A striking report has surfaced in the crypto space at a critical moment. According to data shared by Mitchell Amador, CEO of Web3 security platform Immunefi, nearly 80% of crypto projects that suffer a cyberattack never fully recover. More importantly, the core problem often runs deeper than the stolen funds themselves.
Amador’s assessment comes as 2025 has been marked by a surge in high-profile exploits. While markets search for a new trust equilibrium, a lack of operational readiness is leaving many projects permanently weakened.
The First Hours Define a Project’s Fate
According to Amador, the moment an exploit is detected, most protocols effectively freeze. Teams often lack a clear understanding of how exposed they are and rarely have a predefined incident response plan for a large-scale breach.
This uncertainty slows decision-making. Valuable time is lost as teams debate whether to pause contracts or keep systems running. Amador stresses that additional losses frequently occur during these early hours, when improvisation replaces structured response and coordination breaks down.

Silence Doesn’t Repair Trust — It Amplifies Panic
Following a hack, many projects hesitate to pause smart contracts due to reputational concerns. At the same time, communication with users often collapses. According to Amador, this silence does not stabilize the situation — it intensifies fear.
“Nearly 80% of hacked projects never fully recover,” Amador notes, adding that the primary damage stems not from the initial loss of funds, but from operational breakdown and erosion of trust during the response phase. Once lost, that trust is rarely restored.
Fixing the Code Isn’t Enough
A similar warning comes from Alex Katz, CEO of Web3 security firm Kerberus. Katz argues that even technically resolved incidents often mark the beginning of a project’s decline. Users leave, liquidity dries up, and reputational damage becomes permanent.
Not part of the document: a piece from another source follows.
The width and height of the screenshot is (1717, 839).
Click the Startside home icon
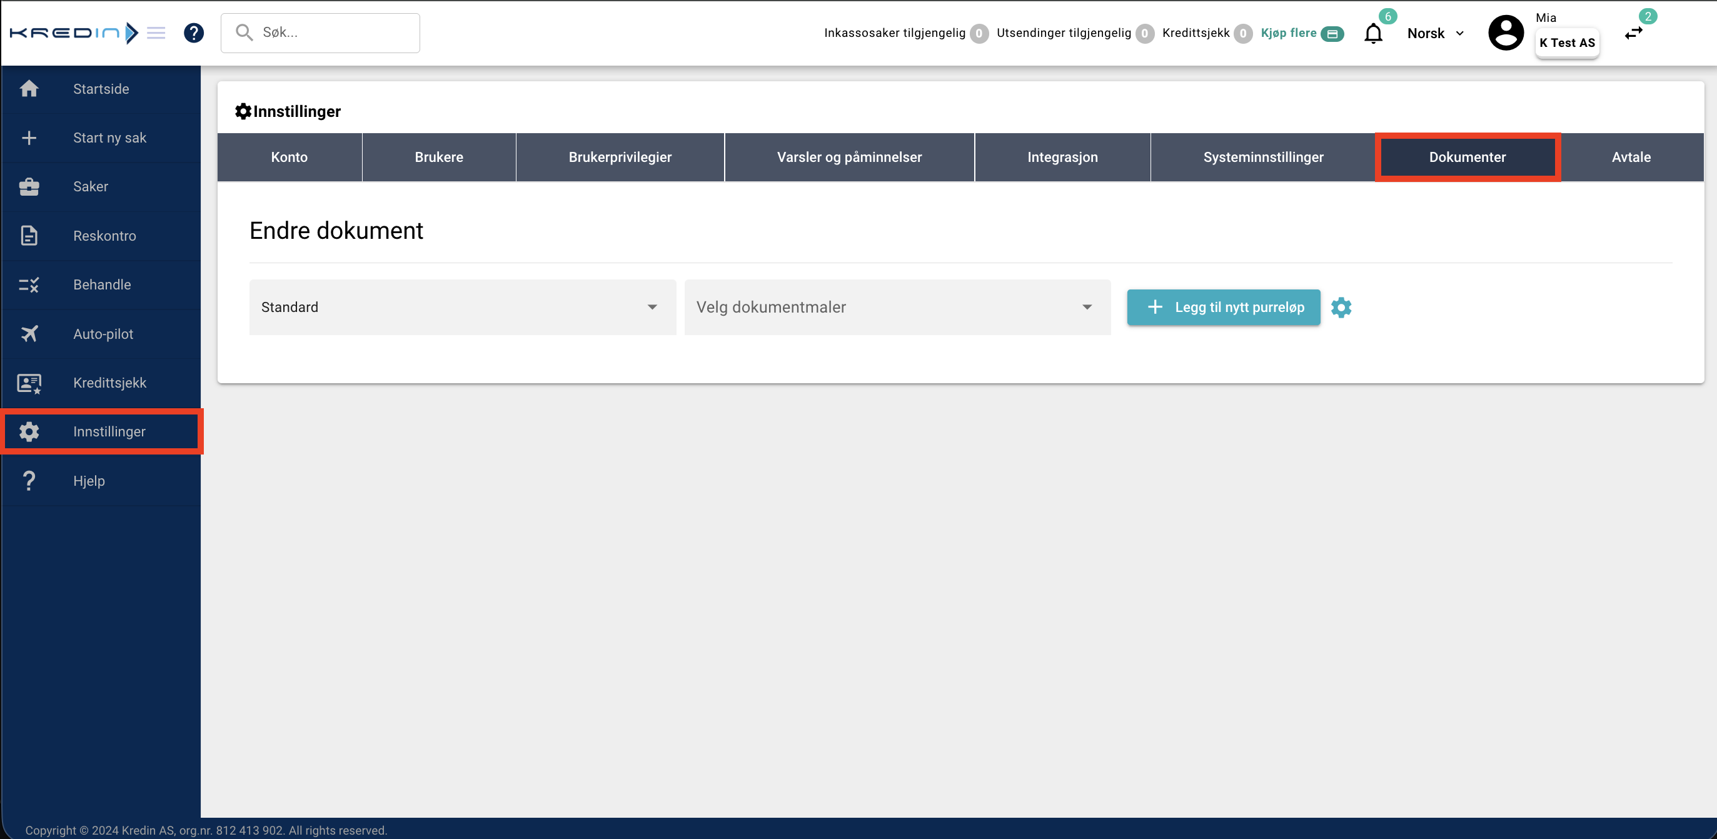(29, 89)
At the same time, the nature of attacks is shifting. Smart contract vulnerabilities are no longer the dominant threat. Human error has become the weakest link, with users unknowingly approving malicious transactions, interacting with fake interfaces, or exposing private keys.
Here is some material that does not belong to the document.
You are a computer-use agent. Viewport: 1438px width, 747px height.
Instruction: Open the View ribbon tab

Losses Hit Record Levels, Risk Turns Structural
Crypto security challenges intensified sharply in 2025. Total losses reached $3.4 billion, the highest level since 2022. Just three incidents accounted for 69% of all losses, with the $1.4 billion Bybit exploit standing out as a defining example.
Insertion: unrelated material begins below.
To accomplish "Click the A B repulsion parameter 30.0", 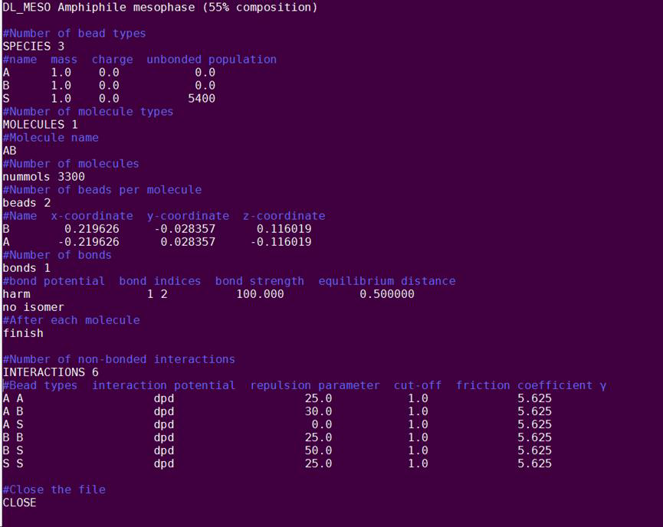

Amador warns that AI-powered social engineering is accelerating this trend. Attackers can now deploy thousands of tailored phishing messages daily, pushing security risks far beyond smart contracts and into operational preparedness.
2026 Could Be Stronger — Under One Condition
Despite the grim data, Amador remains cautiously optimistic. He believes smart contract security is improving faster than ever, driven by better development standards, stronger audits, and more mature monitoring tools. In his view, 2026 could become the strongest year yet for smart contract security.
However, one issue remains unresolved: response readiness. Amador emphasizes that teams must act decisively and communicate immediately when incidents occur, even if the full scope is unclear. Early intervention, he argues, causes far less damage than allowing uncertainty to spiral.